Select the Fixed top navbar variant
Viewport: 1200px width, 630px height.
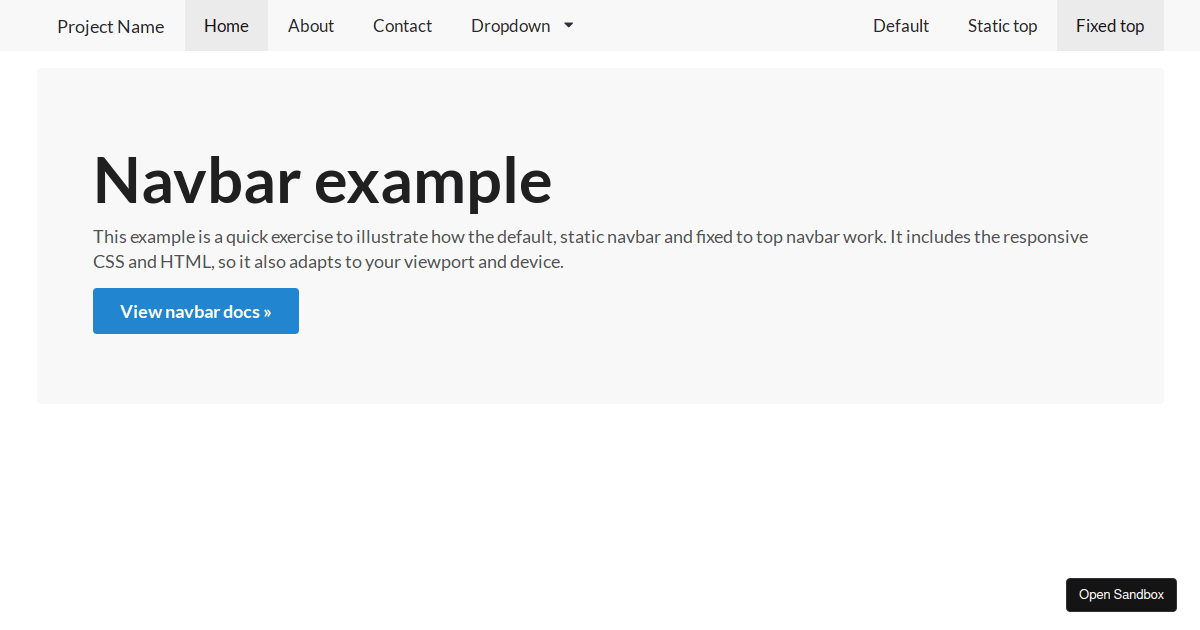pyautogui.click(x=1110, y=25)
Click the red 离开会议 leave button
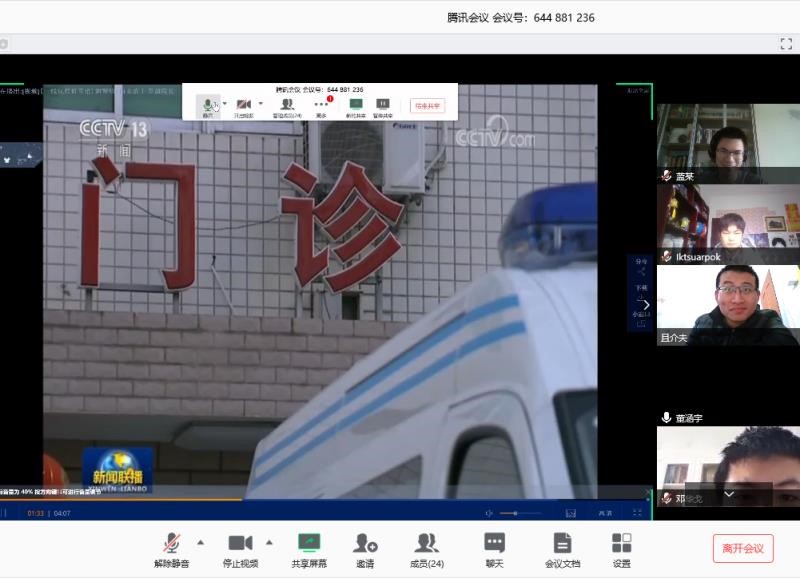Screen dimensions: 800x578 pos(742,548)
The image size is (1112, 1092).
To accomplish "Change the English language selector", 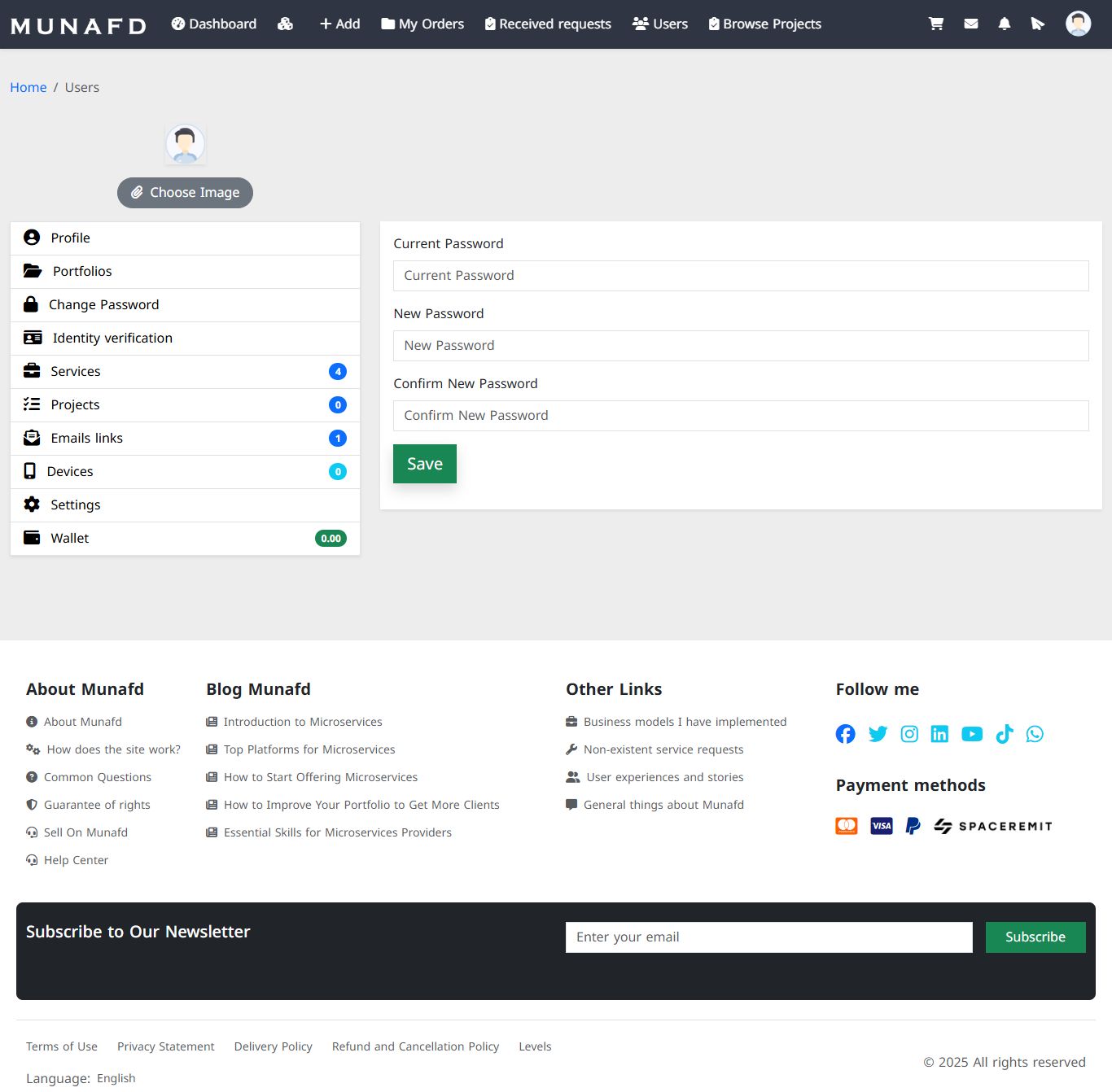I will click(x=116, y=1078).
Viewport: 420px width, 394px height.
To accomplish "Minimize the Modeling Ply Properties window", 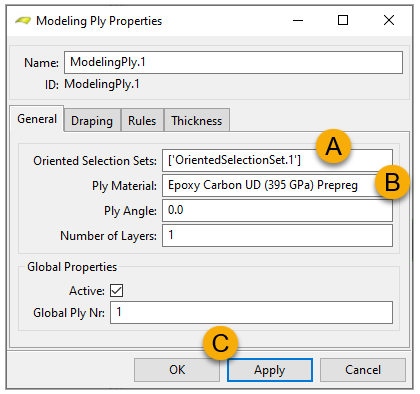I will click(298, 21).
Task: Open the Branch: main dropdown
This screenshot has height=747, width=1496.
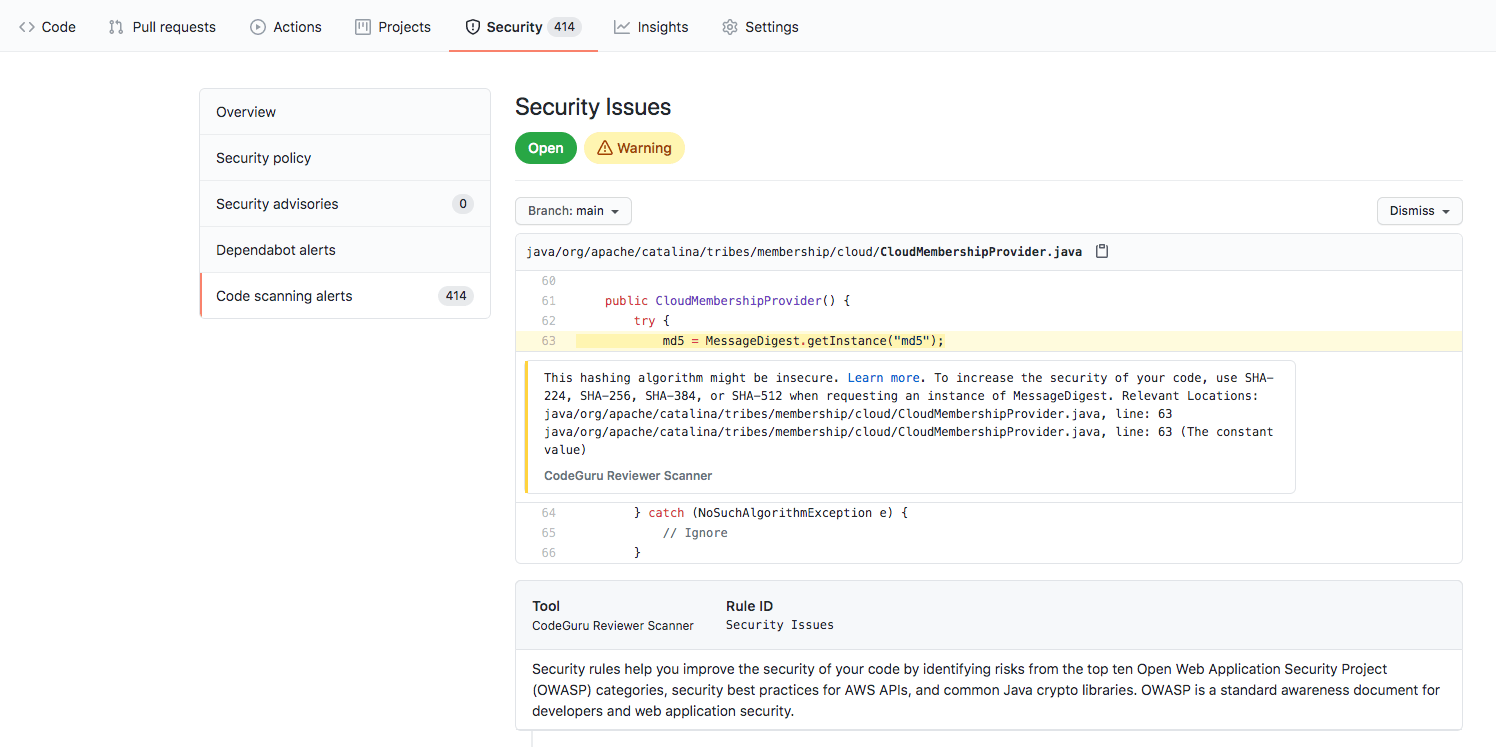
══════
#### About this task:
The lines from the one containing "Task: Open the Branch: main dropdown" to the final line of the material, both ends included, should be retyped exactly and alone, with no pictures.

#### Exercise answer:
Task: Open the Branch: main dropdown
This screenshot has height=747, width=1496.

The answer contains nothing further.